High Price Tags Keep Banks from Mutual Fund Firms

While Wall Street firms and money managers courted mutual fund companies and asset managers last year, commercial banks were like wall flowers as they watched expensive deals pass them by.

The only bank to boldly step up and dance with a fund company was First Union Corp., which purchased Keystone Investments Inc., Boston, for about $183 million last September. First Union's chief executive, Edward E. Crutchfield Jr., has publicly stated his desire to amass $100 billion of assets under management by 2000.

First Union aside, industry experts say there is no indication banks will be willing to pony up the hefty price tags on mutual funds firms.

"They don't understand the business yet," said Geoffrey H. Bobroff, a mutual fund consultant in East Greenwich, R.I., "and thus can't make the numbers work" to acquire fund companies.

Industry investment bankers agree.

"I have yet to see a major bank step up to buy a real leader in the mutual fund industry," said Robert C. Smith, managing director in Salomon Brothers financial institutions group. "They can't afford it."

It took banks three to four years before they understood the mortgage lending business well enough to build that part of their business, Mr. Bobroff said. But understanding the different culture and finances of the mutual fund business is likely to take them longer.

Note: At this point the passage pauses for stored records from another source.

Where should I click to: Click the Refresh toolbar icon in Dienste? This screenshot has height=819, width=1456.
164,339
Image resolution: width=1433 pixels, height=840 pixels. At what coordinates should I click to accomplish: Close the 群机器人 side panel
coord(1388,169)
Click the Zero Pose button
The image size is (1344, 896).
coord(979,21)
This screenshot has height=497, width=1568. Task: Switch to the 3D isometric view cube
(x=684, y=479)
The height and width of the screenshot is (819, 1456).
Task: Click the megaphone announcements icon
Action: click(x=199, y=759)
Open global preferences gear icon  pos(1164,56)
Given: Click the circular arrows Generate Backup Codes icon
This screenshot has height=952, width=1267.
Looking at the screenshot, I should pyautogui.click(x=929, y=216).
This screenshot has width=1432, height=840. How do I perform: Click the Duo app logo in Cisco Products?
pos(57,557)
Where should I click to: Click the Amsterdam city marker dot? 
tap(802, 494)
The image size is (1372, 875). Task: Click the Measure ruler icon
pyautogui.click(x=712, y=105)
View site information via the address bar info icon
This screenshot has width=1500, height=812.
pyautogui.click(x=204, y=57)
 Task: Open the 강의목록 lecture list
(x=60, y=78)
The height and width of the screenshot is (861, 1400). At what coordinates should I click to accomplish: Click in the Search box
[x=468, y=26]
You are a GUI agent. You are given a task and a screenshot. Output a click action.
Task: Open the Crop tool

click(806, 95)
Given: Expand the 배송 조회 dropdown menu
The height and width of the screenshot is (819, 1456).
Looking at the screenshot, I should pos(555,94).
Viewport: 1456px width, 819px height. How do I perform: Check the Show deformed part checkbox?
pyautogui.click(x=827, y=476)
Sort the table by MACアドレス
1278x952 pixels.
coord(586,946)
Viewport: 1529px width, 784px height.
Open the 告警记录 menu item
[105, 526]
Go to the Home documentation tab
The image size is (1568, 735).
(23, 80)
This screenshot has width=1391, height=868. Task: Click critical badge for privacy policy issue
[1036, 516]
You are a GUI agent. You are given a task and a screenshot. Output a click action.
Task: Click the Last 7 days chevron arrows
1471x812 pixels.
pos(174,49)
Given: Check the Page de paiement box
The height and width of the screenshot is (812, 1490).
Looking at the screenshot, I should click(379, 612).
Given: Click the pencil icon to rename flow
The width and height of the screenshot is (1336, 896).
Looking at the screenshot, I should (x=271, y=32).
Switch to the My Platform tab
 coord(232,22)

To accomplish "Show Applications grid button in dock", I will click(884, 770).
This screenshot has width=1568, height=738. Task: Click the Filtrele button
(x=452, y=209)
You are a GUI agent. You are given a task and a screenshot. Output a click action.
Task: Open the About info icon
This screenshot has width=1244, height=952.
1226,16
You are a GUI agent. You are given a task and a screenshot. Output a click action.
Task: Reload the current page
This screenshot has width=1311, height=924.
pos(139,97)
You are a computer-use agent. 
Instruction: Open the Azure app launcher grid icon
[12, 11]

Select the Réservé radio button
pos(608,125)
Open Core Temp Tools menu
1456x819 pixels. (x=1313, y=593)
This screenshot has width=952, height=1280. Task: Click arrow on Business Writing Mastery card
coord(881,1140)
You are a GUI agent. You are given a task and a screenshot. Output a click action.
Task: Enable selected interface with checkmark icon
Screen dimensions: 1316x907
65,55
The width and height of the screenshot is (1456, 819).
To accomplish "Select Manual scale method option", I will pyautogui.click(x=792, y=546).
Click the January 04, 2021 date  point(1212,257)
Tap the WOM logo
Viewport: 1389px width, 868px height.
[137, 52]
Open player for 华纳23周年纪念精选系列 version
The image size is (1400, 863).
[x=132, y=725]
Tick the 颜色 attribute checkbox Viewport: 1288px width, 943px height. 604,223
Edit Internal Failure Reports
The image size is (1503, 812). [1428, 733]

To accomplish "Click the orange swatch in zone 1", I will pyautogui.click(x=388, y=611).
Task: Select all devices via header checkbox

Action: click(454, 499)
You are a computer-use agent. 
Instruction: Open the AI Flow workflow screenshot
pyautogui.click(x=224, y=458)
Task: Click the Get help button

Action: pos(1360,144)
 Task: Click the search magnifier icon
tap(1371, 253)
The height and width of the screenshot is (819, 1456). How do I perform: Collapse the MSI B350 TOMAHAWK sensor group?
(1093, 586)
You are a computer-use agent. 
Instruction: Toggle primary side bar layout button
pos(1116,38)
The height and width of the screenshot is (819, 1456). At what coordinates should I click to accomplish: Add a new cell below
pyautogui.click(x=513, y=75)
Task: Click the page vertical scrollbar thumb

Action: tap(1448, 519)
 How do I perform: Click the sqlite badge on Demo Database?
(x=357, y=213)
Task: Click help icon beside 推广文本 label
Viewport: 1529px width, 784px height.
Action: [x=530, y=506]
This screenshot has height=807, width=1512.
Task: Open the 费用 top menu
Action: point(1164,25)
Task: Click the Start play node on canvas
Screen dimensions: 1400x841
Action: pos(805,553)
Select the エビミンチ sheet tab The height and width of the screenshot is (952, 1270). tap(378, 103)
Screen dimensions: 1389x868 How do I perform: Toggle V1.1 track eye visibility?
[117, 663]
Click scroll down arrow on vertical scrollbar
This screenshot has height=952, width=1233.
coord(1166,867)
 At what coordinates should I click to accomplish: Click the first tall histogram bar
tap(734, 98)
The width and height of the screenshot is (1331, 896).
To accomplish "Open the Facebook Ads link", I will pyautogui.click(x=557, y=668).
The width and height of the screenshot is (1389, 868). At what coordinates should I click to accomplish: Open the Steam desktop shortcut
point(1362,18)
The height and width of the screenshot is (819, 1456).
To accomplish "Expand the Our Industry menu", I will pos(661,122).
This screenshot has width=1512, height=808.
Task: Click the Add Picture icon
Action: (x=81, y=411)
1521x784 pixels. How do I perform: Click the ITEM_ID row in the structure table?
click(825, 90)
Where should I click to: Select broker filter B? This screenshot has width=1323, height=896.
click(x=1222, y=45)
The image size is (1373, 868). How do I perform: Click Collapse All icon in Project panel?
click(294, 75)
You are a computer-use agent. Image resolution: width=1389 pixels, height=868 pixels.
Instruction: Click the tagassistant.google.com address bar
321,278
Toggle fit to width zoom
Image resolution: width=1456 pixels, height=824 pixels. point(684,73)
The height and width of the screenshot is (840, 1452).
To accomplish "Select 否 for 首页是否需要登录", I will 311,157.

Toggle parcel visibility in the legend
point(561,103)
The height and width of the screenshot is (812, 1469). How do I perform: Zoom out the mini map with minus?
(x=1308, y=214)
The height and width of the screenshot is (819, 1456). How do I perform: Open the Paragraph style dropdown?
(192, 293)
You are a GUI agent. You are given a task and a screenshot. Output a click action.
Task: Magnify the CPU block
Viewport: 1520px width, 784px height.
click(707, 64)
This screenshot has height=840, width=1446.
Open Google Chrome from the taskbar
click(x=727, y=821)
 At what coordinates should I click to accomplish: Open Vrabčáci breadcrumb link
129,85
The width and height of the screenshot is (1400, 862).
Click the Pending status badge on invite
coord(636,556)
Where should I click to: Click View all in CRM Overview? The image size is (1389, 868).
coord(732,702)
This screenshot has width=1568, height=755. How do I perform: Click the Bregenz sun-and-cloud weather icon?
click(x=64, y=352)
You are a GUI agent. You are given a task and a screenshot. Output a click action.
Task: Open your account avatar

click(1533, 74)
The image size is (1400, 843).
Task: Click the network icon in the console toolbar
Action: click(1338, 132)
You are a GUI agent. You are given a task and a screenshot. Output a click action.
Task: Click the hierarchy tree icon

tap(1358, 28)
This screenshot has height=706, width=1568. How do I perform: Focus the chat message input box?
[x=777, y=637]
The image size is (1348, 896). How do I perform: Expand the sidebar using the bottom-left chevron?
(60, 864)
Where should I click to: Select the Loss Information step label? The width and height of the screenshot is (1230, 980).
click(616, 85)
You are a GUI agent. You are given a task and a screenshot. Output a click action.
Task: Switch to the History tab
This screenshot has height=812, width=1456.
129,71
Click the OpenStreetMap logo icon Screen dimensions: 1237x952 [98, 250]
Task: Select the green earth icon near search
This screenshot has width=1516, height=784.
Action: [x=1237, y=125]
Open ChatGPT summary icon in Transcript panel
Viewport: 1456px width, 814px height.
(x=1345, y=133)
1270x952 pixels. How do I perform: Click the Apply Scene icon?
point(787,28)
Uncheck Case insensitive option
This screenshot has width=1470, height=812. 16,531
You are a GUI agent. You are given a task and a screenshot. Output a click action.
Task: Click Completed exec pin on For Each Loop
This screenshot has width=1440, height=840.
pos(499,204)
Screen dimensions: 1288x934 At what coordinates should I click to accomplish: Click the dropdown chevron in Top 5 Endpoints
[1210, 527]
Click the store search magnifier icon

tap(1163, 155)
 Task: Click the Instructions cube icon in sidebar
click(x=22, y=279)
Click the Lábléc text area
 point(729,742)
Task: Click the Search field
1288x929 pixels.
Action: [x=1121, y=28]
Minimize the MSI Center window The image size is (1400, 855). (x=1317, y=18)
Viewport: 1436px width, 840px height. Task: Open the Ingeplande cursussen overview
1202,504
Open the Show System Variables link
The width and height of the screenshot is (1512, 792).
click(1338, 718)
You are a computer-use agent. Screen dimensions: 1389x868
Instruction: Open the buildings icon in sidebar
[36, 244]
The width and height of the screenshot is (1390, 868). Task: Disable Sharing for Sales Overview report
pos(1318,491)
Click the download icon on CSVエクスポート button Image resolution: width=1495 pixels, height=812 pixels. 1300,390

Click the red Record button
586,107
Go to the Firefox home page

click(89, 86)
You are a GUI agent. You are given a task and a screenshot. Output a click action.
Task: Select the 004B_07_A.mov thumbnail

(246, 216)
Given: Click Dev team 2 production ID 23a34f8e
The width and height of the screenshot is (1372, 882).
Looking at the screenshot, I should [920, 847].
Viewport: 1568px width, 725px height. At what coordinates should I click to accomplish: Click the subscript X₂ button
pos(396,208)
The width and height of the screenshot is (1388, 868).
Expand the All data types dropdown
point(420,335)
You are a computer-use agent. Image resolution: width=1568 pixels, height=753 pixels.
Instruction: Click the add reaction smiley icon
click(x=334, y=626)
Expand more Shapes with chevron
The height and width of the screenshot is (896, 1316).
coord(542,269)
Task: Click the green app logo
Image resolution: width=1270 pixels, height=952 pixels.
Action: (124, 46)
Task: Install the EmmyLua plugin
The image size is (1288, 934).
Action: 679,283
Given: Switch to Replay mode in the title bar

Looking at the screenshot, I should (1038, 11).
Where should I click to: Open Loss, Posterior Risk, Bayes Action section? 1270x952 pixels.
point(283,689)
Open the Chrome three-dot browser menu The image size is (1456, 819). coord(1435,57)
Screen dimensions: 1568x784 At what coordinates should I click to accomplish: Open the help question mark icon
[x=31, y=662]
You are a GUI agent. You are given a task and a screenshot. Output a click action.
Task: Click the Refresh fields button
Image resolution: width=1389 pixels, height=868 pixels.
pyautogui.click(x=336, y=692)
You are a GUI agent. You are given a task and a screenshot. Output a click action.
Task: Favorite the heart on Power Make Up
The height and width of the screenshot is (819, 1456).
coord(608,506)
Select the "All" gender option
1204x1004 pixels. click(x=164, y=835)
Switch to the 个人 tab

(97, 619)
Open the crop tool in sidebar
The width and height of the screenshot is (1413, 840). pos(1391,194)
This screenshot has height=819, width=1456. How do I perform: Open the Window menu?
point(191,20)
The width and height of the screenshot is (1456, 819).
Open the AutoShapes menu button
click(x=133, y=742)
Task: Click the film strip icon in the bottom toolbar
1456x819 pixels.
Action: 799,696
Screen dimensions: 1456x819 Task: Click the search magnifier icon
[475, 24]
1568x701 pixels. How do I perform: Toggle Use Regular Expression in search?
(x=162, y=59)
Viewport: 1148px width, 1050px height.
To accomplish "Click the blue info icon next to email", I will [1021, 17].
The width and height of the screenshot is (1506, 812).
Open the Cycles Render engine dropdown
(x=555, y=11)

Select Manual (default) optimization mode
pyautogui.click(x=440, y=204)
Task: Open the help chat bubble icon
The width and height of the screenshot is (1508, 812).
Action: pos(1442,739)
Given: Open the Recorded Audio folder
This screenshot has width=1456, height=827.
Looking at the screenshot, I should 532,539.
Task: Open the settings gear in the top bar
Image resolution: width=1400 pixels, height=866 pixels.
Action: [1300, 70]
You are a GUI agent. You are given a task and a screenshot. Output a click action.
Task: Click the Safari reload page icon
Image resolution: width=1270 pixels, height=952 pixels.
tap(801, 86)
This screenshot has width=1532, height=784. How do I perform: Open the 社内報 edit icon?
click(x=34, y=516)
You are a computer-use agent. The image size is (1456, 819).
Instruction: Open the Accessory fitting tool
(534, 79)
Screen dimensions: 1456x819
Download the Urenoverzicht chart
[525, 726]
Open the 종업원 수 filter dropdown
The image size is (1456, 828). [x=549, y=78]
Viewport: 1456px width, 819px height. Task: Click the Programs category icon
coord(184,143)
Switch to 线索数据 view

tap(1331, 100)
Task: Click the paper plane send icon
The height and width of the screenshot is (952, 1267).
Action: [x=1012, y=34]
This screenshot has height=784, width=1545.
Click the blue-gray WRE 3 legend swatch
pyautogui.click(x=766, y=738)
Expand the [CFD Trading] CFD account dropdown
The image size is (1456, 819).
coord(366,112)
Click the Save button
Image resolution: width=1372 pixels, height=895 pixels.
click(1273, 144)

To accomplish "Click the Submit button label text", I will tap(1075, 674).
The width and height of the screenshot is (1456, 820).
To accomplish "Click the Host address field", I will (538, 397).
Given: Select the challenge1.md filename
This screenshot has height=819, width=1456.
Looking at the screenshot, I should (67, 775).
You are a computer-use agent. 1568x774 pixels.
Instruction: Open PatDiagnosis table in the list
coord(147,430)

Experts say banks would be more successful with an asset manager acquisition.

A small regional money manager, particularly a manager for high net worth individuals, is likely to be less expensive and more stable than a retail mutual fund complex, said Peter L. Bain, an industry investment banker and managing partner at Berkshire Capital Corp., New York.

Bankers shied away from fund companies because they feared the stock market would decline and erode the expensive assets. But this market correction didn't happen, again leaving banks out of the loop.

"They don't pay the prices, so they lose the acquisition because they think the market is going to crack," Mr. Bain said. "And then the market doesn't crack, so they lose." Banks actually could have afforded to pay the exorbitant prices because the stock market continued to rise, he said.

But it would be difficult under virtually any circumstances to envision a bank paying the whopping $1.1 billion that Morgan Stanley Group paid for Van Kampen-American Capital Inc., in June. Or the 10 to 11 times pretax earnings that Franklin Resources, a mutual fund company, paid last August for Michael Price's Heine Securities.

Mr. Bain said he does not expect banks to change their thrifty ways this year, making it difficult for them to compete in this acquisition market. However, he identified First Union and Mellon Bank Corp. as two banks that will likely be active on the money management acquisition scene.

Another investment banker said he expects the commercial banks to show more interest this year in mutual fund company deals, but he does not expect them to pay more money.

While Milton Berlinski, a partner at Goldman, Sachs & Co., agrees with others on Wall Street that banks are still not willing to pay the high cost of a fund acquisition, he said banks are likely to do more asset management acquisitions.

Prices for retail fund companies will remain high, he said, and will push commercial banks toward high net worth and institutional money managers.

"There's a higher likelihood of success" with such a deal, because a small local asset manager can be easily integrated into a bank's operations, he said, and an asset manager can be smaller and more manageable than a retail fund company.

Not only could a major mutual fund company be unmanageable, but Salomon's Mr. Smith is skeptical whether a bank could make a fund acquisition work, even if it could afford it.

"Banks' track record is so far questionable," Mr. Smith said. Nothing about commercial banks has changed that would make an acquisition integration smoother, he added. The jury is still out on whether or not Mellon's 1994 acquisition of Dreyfus Co. was a success, he said.

While the wisdom of that deal is still debated in industry circles, the bank would have to dole out significantly more money if the deal was done today.

"What I don't think anybody understands is that two years later, the price (for Dreyfus) would have been 50% higher," said H. Rodgin Cohen, a partner at Sullivan & Cromwell, the New York law firm, in a recent interview.

With banks facing these astronomical costs, Mr. Smith said he does not foresee any major breakthroughs by banks in the money management business this year.